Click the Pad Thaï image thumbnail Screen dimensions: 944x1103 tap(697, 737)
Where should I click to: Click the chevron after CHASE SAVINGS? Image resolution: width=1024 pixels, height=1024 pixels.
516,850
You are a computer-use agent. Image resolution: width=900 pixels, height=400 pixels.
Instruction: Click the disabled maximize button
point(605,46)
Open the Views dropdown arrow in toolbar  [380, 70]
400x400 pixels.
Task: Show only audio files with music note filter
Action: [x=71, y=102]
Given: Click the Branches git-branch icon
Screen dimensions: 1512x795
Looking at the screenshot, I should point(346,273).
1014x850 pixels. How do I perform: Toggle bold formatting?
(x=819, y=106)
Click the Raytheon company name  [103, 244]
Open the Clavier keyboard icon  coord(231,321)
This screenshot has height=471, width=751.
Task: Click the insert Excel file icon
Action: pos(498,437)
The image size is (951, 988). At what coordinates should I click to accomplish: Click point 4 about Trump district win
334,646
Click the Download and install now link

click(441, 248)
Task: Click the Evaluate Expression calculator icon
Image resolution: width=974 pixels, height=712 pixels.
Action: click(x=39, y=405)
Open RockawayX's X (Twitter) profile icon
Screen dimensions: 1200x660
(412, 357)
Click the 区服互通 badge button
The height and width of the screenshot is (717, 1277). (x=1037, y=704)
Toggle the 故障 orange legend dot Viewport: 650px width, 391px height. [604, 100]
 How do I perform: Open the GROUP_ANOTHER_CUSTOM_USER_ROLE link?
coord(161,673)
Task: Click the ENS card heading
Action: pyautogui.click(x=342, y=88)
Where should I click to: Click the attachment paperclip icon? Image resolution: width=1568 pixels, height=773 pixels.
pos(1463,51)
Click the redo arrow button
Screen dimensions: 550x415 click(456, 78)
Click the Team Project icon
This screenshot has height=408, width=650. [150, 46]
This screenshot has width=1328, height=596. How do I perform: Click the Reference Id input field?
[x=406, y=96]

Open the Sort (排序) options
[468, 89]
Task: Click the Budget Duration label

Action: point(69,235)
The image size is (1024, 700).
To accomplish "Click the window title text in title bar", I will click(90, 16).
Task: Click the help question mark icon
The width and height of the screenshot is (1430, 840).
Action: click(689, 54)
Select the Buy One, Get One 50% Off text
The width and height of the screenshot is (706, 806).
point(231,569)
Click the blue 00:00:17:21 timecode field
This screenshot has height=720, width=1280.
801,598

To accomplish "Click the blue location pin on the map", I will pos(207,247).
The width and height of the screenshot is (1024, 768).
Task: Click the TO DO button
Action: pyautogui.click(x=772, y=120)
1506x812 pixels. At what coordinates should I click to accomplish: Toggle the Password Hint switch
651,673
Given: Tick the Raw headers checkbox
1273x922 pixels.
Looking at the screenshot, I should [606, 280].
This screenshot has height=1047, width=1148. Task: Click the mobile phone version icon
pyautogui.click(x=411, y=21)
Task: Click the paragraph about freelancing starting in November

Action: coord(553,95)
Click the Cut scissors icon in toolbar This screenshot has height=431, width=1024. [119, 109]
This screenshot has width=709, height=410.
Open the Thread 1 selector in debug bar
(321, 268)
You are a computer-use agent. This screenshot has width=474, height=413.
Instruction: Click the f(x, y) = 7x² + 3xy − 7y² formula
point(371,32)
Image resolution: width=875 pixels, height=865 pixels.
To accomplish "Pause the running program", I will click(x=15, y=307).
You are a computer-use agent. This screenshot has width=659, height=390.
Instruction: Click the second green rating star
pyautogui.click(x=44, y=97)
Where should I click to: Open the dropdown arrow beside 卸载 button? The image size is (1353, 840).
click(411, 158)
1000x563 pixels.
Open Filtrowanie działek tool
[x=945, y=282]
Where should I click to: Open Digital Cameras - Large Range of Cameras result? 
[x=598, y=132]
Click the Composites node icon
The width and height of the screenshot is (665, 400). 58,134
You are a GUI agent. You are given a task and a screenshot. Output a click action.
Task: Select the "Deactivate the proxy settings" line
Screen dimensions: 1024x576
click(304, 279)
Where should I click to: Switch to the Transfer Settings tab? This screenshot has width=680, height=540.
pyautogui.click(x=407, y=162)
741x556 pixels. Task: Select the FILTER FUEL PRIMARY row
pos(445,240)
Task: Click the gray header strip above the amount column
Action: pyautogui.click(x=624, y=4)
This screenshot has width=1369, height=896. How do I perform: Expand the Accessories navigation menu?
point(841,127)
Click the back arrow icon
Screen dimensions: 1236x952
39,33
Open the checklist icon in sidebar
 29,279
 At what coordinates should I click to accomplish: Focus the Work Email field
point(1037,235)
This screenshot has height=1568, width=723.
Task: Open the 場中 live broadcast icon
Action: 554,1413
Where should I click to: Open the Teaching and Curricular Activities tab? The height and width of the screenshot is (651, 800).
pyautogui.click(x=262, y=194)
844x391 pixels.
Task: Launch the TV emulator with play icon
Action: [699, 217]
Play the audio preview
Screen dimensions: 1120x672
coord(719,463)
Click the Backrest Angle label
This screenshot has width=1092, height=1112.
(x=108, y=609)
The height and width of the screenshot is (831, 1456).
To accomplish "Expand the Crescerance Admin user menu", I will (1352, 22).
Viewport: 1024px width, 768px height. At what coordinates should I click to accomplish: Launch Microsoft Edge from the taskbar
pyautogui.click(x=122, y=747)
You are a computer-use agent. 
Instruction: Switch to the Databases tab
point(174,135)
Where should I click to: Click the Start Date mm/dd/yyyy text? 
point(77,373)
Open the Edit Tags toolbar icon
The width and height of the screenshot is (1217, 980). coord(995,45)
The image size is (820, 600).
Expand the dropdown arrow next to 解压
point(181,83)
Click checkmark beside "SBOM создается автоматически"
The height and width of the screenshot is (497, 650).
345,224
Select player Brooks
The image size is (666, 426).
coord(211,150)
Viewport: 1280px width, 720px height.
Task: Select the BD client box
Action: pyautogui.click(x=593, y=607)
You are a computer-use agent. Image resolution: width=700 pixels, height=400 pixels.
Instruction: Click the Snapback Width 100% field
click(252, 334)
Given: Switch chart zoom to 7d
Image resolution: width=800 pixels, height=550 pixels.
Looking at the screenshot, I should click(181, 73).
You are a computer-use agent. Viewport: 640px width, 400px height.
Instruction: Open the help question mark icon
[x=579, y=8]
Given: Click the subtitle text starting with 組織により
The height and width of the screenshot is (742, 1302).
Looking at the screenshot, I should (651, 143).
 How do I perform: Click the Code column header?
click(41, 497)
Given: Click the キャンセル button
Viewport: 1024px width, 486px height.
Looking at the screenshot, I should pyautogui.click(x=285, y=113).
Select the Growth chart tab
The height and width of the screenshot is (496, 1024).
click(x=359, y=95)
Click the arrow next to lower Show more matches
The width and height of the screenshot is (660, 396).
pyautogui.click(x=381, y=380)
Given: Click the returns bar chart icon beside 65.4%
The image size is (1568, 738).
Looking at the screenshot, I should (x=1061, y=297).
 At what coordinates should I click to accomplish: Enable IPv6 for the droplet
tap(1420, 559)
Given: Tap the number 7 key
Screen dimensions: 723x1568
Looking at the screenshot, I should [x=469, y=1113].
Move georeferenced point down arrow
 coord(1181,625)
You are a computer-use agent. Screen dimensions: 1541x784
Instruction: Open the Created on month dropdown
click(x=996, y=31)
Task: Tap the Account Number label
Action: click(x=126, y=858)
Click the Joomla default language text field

The problem:
Of the lines above, extract only those from the line with "Where should I click to: Click the attachment" to the line with "Select the Buy One, Get One 50% Off text", both included, exactly as written.

Answer to this task:
Where should I click to: Click the attachment paperclip icon? Image resolution: width=1568 pixels, height=773 pixels.
pos(1463,51)
Click the redo arrow button
Screen dimensions: 550x415 click(456, 78)
Click the Team Project icon
This screenshot has height=408, width=650. [150, 46]
This screenshot has width=1328, height=596. How do I perform: Click the Reference Id input field?
[x=406, y=96]

Open the Sort (排序) options
[468, 89]
Task: Click the Budget Duration label

Action: point(69,235)
The image size is (1024, 700).
To accomplish "Click the window title text in title bar", I will click(90, 16).
Task: Click the help question mark icon
The width and height of the screenshot is (1430, 840).
Action: click(689, 54)
Select the Buy One, Get One 50% Off text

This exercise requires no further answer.